(Stored data)

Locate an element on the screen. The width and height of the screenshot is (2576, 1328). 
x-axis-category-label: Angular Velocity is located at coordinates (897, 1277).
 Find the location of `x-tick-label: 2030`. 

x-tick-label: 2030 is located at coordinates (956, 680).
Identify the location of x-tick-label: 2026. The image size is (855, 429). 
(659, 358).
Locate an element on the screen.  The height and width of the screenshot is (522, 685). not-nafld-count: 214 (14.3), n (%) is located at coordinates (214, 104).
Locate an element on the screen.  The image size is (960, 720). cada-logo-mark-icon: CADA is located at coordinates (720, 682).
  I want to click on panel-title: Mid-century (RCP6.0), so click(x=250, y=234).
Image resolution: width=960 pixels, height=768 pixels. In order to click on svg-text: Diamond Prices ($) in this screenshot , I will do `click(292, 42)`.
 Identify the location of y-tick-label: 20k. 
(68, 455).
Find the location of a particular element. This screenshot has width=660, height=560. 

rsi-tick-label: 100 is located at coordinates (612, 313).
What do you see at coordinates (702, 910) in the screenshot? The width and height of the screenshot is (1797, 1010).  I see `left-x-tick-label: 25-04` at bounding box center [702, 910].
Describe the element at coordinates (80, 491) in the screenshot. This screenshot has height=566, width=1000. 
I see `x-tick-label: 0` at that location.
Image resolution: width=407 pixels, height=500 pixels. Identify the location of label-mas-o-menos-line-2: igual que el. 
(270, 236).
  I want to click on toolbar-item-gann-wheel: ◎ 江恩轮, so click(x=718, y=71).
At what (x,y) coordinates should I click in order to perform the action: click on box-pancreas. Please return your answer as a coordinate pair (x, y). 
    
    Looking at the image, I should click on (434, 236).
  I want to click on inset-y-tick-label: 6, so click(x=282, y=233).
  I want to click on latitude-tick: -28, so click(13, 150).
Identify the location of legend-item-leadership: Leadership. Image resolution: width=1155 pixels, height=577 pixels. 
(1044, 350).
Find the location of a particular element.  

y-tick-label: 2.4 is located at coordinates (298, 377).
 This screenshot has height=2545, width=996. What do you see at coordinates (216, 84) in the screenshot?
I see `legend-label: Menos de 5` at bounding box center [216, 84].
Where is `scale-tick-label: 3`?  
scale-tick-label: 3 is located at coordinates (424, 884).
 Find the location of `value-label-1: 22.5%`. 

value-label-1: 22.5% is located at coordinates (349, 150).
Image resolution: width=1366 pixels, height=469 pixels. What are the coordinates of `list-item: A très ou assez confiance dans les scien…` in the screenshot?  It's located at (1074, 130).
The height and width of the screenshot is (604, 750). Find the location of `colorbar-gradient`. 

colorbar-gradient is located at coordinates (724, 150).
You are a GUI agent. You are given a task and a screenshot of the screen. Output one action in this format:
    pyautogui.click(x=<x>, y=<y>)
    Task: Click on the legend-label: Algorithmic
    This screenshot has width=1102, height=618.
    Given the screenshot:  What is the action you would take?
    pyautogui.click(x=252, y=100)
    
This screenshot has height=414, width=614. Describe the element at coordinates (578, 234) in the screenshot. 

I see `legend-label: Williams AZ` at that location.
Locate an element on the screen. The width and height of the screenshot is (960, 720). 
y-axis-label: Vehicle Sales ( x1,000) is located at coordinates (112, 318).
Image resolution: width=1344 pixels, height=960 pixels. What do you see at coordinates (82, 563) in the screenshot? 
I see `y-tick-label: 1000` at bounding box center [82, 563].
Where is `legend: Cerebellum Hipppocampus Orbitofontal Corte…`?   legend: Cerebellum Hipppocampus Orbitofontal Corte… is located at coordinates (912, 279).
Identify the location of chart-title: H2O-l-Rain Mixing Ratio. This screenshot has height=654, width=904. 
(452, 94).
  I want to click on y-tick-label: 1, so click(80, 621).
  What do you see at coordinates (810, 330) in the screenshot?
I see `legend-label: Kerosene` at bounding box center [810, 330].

* **EXERCISE AIM**: Render every line of the listing above as a Markdown table with the columns "No." and "Text", numbering the rows in order and skipping blank lines.

* **SOLUTION FOR THIS TASK**:
| No. | Text |
|---|---|
| 1 | Locate an element on the screen. The width and height of the screenshot is (2576, 1328).  |
| 2 | x-axis-category-label: Angular Velocity is located at coordinates (897, 1277). |
| 3 |  Find the location of `x-tick-label: 2030`.  |
| 4 | x-tick-label: 2030 is located at coordinates (956, 680). |
| 5 | Identify the location of x-tick-label: 2026. The image size is (855, 429).  |
| 6 | (659, 358). |
| 7 | Locate an element on the screen.  The height and width of the screenshot is (522, 685). not-nafld-count: 214 (14.3), n (%) is located at coordinates (214, 104). |
| 8 | Locate an element on the screen.  The image size is (960, 720). cada-logo-mark-icon: CADA is located at coordinates (720, 682). |
| 9 |   I want to click on panel-title: Mid-century (RCP6.0), so click(x=250, y=234). |
| 10 | Image resolution: width=960 pixels, height=768 pixels. In order to click on svg-text: Diamond Prices ($) in this screenshot , I will do `click(292, 42)`. |
| 11 |  Identify the location of y-tick-label: 20k.  |
| 12 | (68, 455). |
| 13 | Find the location of a particular element. This screenshot has width=660, height=560.  |
| 14 | rsi-tick-label: 100 is located at coordinates (612, 313). |
| 15 | What do you see at coordinates (702, 910) in the screenshot? The width and height of the screenshot is (1797, 1010).  I see `left-x-tick-label: 25-04` at bounding box center [702, 910]. |
| 16 | Describe the element at coordinates (80, 491) in the screenshot. This screenshot has height=566, width=1000.  |
| 17 | I see `x-tick-label: 0` at that location. |
| 18 | Image resolution: width=407 pixels, height=500 pixels. Identify the location of label-mas-o-menos-line-2: igual que el.  |
| 19 | (270, 236). |
| 20 |   I want to click on toolbar-item-gann-wheel: ◎ 江恩轮, so click(x=718, y=71). |
| 21 | At what (x,y) coordinates should I click in order to perform the action: click on box-pancreas. Please return your answer as a coordinate pair (x, y).  |
| 22 |     Looking at the image, I should click on (434, 236). |
| 23 |   I want to click on inset-y-tick-label: 6, so click(x=282, y=233). |
| 24 |   I want to click on latitude-tick: -28, so click(13, 150). |
| 25 | Identify the location of legend-item-leadership: Leadership. Image resolution: width=1155 pixels, height=577 pixels.  |
| 26 | (1044, 350). |
| 27 | Find the location of a particular element.   |
| 28 | y-tick-label: 2.4 is located at coordinates (298, 377). |
| 29 |  This screenshot has height=2545, width=996. What do you see at coordinates (216, 84) in the screenshot? |
| 30 | I see `legend-label: Menos de 5` at bounding box center [216, 84]. |
| 31 | Where is `scale-tick-label: 3`?   |
| 32 | scale-tick-label: 3 is located at coordinates (424, 884). |
| 33 |  Find the location of `value-label-1: 22.5%`.  |
| 34 | value-label-1: 22.5% is located at coordinates (349, 150). |
| 35 | Image resolution: width=1366 pixels, height=469 pixels. What are the coordinates of `list-item: A très ou assez confiance dans les scien…` in the screenshot?  It's located at (1074, 130). |
| 36 | The height and width of the screenshot is (604, 750). Find the location of `colorbar-gradient`.  |
| 37 | colorbar-gradient is located at coordinates (724, 150). |
| 38 | You are a GUI agent. You are given a task and a screenshot of the screen. Output one action in this format: |
| 39 |     pyautogui.click(x=<x>, y=<y>) |
| 40 |     Task: Click on the legend-label: Algorithmic |
| 41 |     This screenshot has width=1102, height=618. |
| 42 |     Given the screenshot:  What is the action you would take? |
| 43 |     pyautogui.click(x=252, y=100) |
| 44 | This screenshot has height=414, width=614. Describe the element at coordinates (578, 234) in the screenshot.  |
| 45 | I see `legend-label: Williams AZ` at that location. |
| 46 | Locate an element on the screen. The width and height of the screenshot is (960, 720).  |
| 47 | y-axis-label: Vehicle Sales ( x1,000) is located at coordinates (112, 318). |
| 48 | Image resolution: width=1344 pixels, height=960 pixels. What do you see at coordinates (82, 563) in the screenshot?  |
| 49 | I see `y-tick-label: 1000` at bounding box center [82, 563]. |
| 50 | Where is `legend: Cerebellum Hipppocampus Orbitofontal Corte…`?   legend: Cerebellum Hipppocampus Orbitofontal Corte… is located at coordinates (912, 279). |
| 51 | Identify the location of chart-title: H2O-l-Rain Mixing Ratio. This screenshot has height=654, width=904.  |
| 52 | (452, 94). |
| 53 |   I want to click on y-tick-label: 1, so click(80, 621). |
| 54 |   What do you see at coordinates (810, 330) in the screenshot? |
| 55 | I see `legend-label: Kerosene` at bounding box center [810, 330]. |